ABOUT THIS EXERCISE
Copy, exactly as written, the lines that begin at the one containing "Task: Switch to the 封锁历史 tab" and end at the one containing "Screen dimensions: 647x421". Skip any pictures in the data below.

(DATA FOR REVIEW begins)

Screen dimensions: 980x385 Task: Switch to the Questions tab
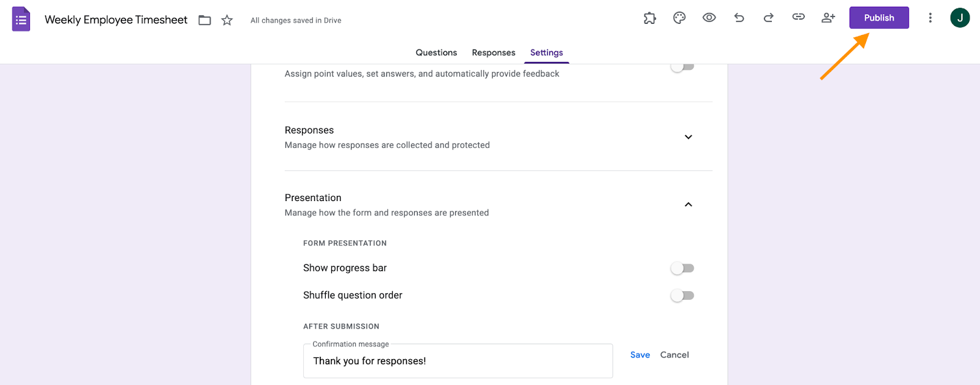[436, 53]
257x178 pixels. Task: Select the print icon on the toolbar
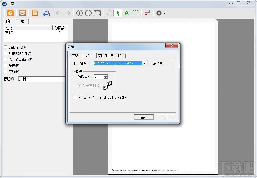point(47,13)
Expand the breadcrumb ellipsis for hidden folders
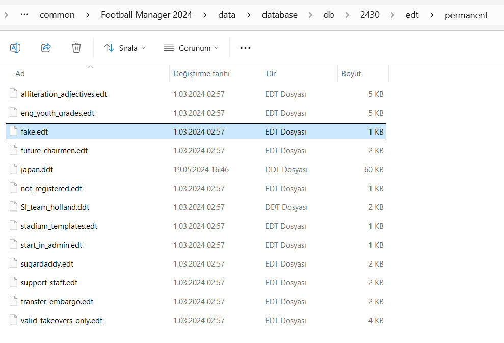This screenshot has width=504, height=343. click(x=24, y=15)
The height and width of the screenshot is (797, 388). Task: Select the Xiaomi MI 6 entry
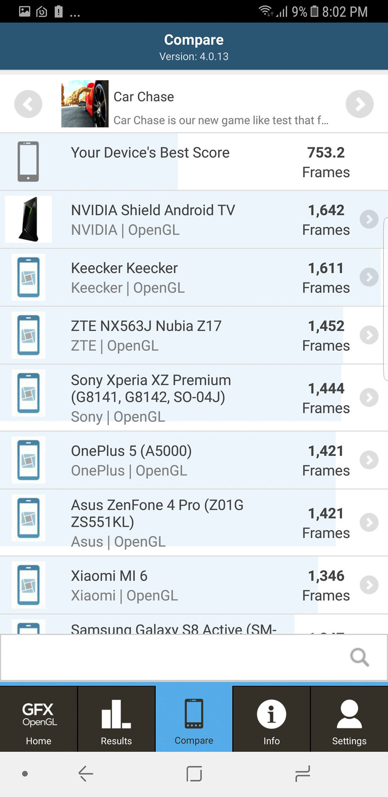(x=166, y=585)
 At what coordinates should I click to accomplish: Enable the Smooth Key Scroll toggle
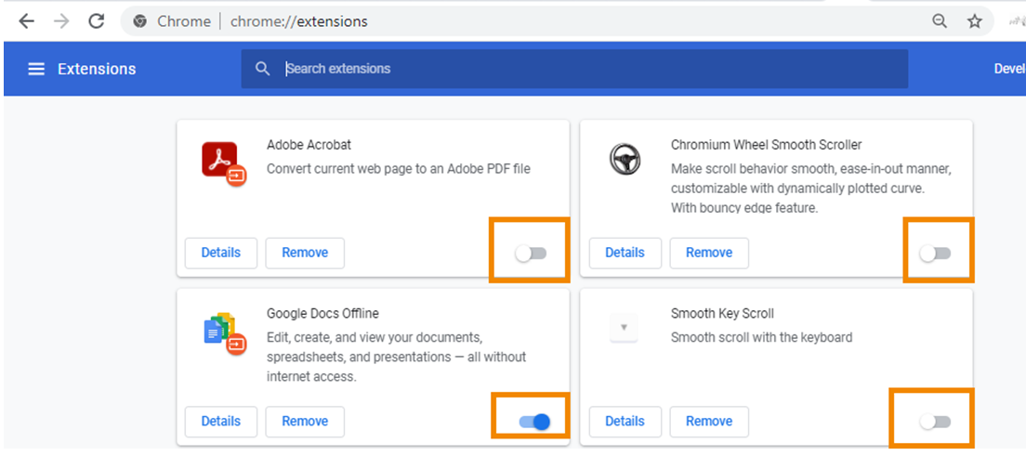coord(935,423)
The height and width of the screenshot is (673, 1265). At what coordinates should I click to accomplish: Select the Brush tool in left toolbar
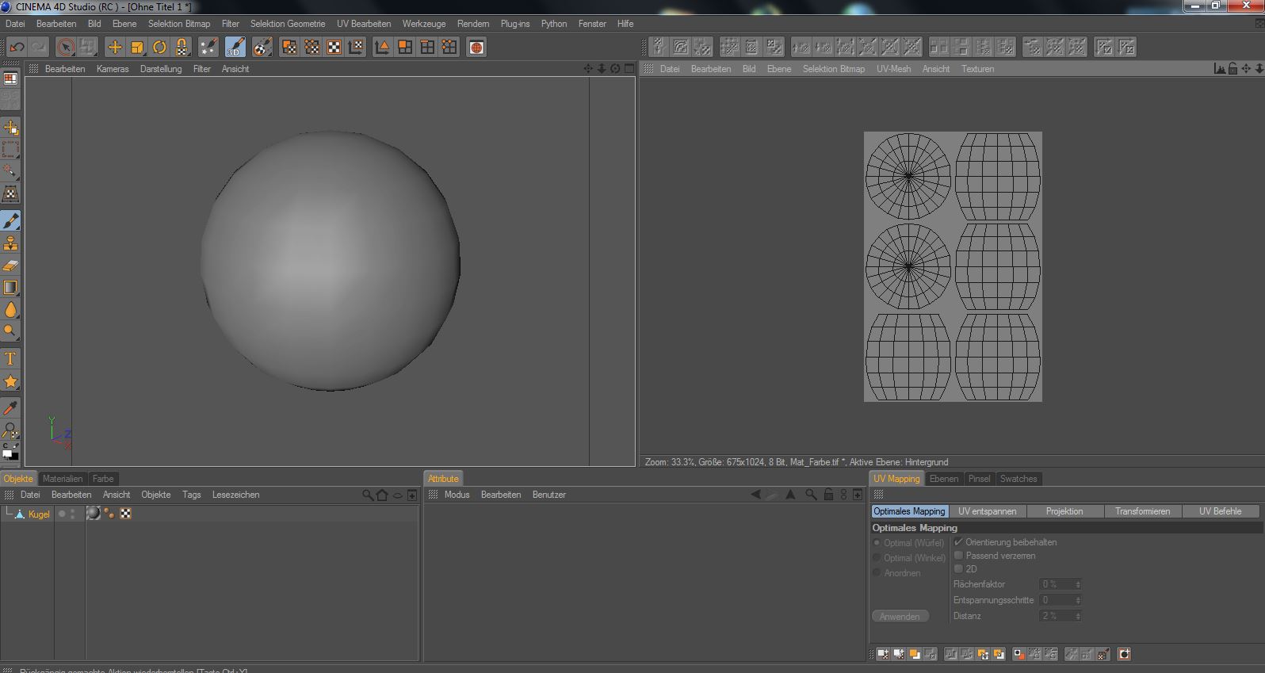[x=10, y=221]
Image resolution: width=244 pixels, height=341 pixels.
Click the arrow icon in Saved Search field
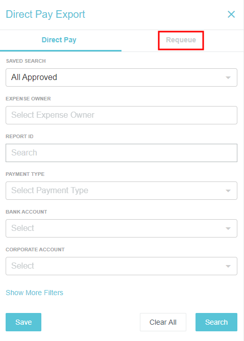[228, 77]
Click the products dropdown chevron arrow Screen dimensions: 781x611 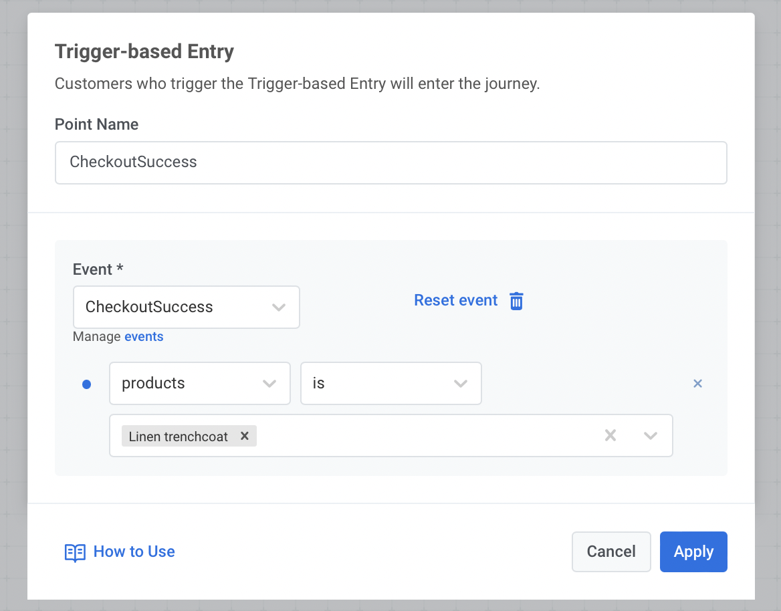tap(269, 384)
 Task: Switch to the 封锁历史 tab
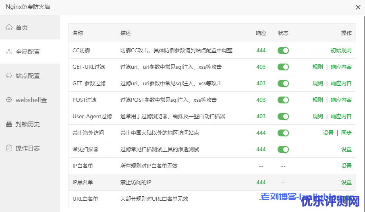tap(28, 124)
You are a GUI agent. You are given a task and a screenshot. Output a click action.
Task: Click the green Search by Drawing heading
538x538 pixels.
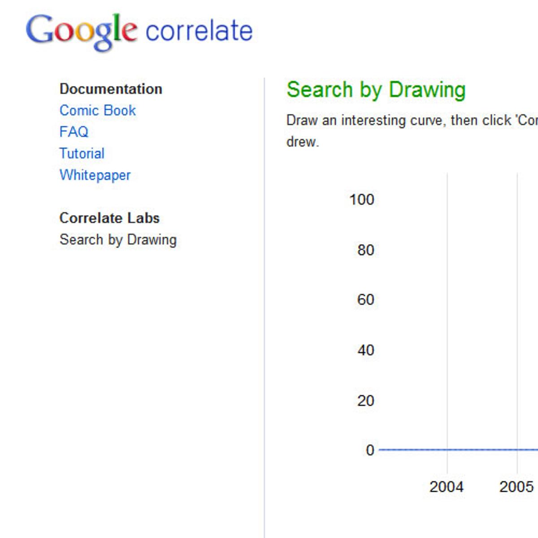tap(376, 89)
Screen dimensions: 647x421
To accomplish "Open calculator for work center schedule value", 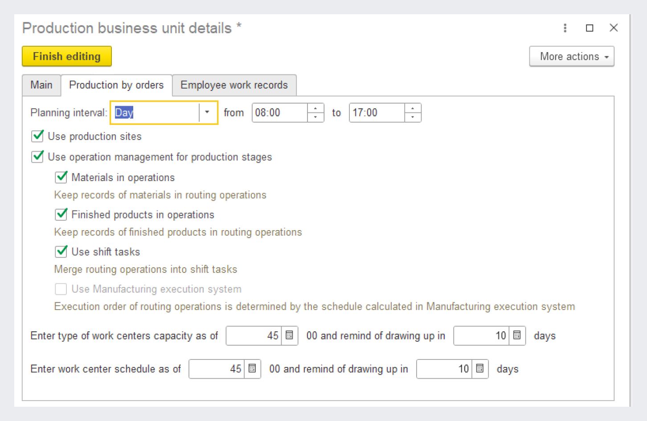I will coord(252,369).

(DATA FOR REVIEW ends)

REPLY
 Task: Switch to the 封锁历史 tab
tap(28, 124)
You are a GUI agent. You are given a task and a screenshot. Output a click action.
Task: Click the green Search by Drawing heading
538x538 pixels.
tap(376, 89)
Screen dimensions: 647x421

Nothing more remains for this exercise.